**YOUR OBJECTIVE:**
Could you swap "Hledat" for "Vyhledat" throughout the entries below and reproduce them with everything else unchanged?

**DATA:**
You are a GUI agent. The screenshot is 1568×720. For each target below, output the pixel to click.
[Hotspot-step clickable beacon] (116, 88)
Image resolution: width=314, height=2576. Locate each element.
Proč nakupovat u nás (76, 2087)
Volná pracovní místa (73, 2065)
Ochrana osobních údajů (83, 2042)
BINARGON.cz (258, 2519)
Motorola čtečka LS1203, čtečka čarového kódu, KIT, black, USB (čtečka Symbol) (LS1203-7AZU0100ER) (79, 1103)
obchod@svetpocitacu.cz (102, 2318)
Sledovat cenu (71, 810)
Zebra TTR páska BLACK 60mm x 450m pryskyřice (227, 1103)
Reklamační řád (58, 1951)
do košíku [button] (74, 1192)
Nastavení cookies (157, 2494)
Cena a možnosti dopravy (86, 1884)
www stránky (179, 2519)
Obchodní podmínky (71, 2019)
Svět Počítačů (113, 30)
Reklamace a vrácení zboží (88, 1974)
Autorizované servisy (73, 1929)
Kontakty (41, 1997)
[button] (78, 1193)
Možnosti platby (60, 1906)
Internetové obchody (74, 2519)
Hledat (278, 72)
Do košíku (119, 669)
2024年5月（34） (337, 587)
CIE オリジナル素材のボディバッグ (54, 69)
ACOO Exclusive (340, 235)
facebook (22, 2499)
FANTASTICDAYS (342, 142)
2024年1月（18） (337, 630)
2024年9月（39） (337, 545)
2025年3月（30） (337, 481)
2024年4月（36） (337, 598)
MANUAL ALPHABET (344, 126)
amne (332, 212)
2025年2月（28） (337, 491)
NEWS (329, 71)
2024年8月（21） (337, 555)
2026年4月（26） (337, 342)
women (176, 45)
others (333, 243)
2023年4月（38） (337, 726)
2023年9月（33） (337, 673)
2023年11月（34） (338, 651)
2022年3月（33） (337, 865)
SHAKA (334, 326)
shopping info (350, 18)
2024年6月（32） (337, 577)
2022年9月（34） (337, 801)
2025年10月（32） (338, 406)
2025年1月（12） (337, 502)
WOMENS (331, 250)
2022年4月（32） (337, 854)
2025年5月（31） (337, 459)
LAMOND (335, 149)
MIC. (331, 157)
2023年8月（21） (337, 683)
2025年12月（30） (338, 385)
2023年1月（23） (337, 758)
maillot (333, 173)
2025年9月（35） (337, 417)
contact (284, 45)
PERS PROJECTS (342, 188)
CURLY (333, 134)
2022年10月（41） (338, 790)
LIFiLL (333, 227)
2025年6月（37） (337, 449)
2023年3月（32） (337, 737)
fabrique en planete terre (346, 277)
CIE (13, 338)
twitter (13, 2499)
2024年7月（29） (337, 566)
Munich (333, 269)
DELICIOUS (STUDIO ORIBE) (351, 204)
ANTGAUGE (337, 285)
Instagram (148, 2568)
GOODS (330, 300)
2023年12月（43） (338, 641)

**EXERCISE RESULT:**
You are a GUI agent. The screenshot is 1568×720. For each target below, output the pixel to click.
[Hotspot-step clickable beacon] (116, 88)
Image resolution: width=314, height=2576. Locate each element.
Proč nakupovat u nás (76, 2087)
Volná pracovní místa (73, 2065)
Ochrana osobních údajů (83, 2042)
BINARGON.cz (258, 2519)
Motorola čtečka LS1203, čtečka čarového kódu, KIT, black, USB (čtečka Symbol) (LS1203-7AZU0100ER) (79, 1103)
obchod@svetpocitacu.cz (102, 2318)
Sledovat cenu (71, 810)
Zebra TTR páska BLACK 60mm x 450m pryskyřice (227, 1103)
Reklamační řád (58, 1951)
do košíku [button] (74, 1192)
Nastavení cookies (157, 2494)
Cena a možnosti dopravy (86, 1884)
www stránky (179, 2519)
Obchodní podmínky (71, 2019)
Svět Počítačů (113, 30)
Reklamace a vrácení zboží (88, 1974)
Autorizované servisy (73, 1929)
Kontakty (41, 1997)
[button] (78, 1193)
Možnosti platby (60, 1906)
Internetové obchody (74, 2519)
Vyhledat (278, 72)
Do košíku (119, 669)
2024年5月（34） (337, 587)
CIE オリジナル素材のボディバッグ (54, 69)
ACOO Exclusive (340, 235)
facebook (22, 2499)
FANTASTICDAYS (342, 142)
2024年1月（18） (337, 630)
2024年9月（39） (337, 545)
2025年3月（30） (337, 481)
2024年4月（36） (337, 598)
MANUAL ALPHABET (344, 126)
amne (332, 212)
2025年2月（28） (337, 491)
NEWS (329, 71)
2024年8月（21） (337, 555)
2026年4月（26） (337, 342)
women (176, 45)
others (333, 243)
2023年4月（38） (337, 726)
2023年9月（33） (337, 673)
2023年11月（34） (338, 651)
2022年3月（33） (337, 865)
SHAKA (334, 326)
shopping info (350, 18)
2024年6月（32） (337, 577)
2022年9月（34） (337, 801)
2025年10月（32） (338, 406)
2025年1月（12） (337, 502)
WOMENS (331, 250)
2022年4月（32） (337, 854)
2025年5月（31） (337, 459)
LAMOND (335, 149)
MIC. (331, 157)
2023年8月（21） (337, 683)
2025年12月（30） (338, 385)
2023年1月（23） (337, 758)
maillot (333, 173)
2025年9月（35） (337, 417)
contact (284, 45)
PERS PROJECTS (342, 188)
CURLY (333, 134)
2022年10月（41） (338, 790)
LIFiLL (333, 227)
2025年6月（37） (337, 449)
2023年3月（32） (337, 737)
fabrique en planete terre (346, 277)
CIE (13, 338)
twitter (13, 2499)
2024年7月（29） (337, 566)
Munich (333, 269)
DELICIOUS (STUDIO ORIBE) (351, 204)
ANTGAUGE (337, 285)
Instagram (148, 2568)
GOODS (330, 300)
2023年12月（43） (338, 641)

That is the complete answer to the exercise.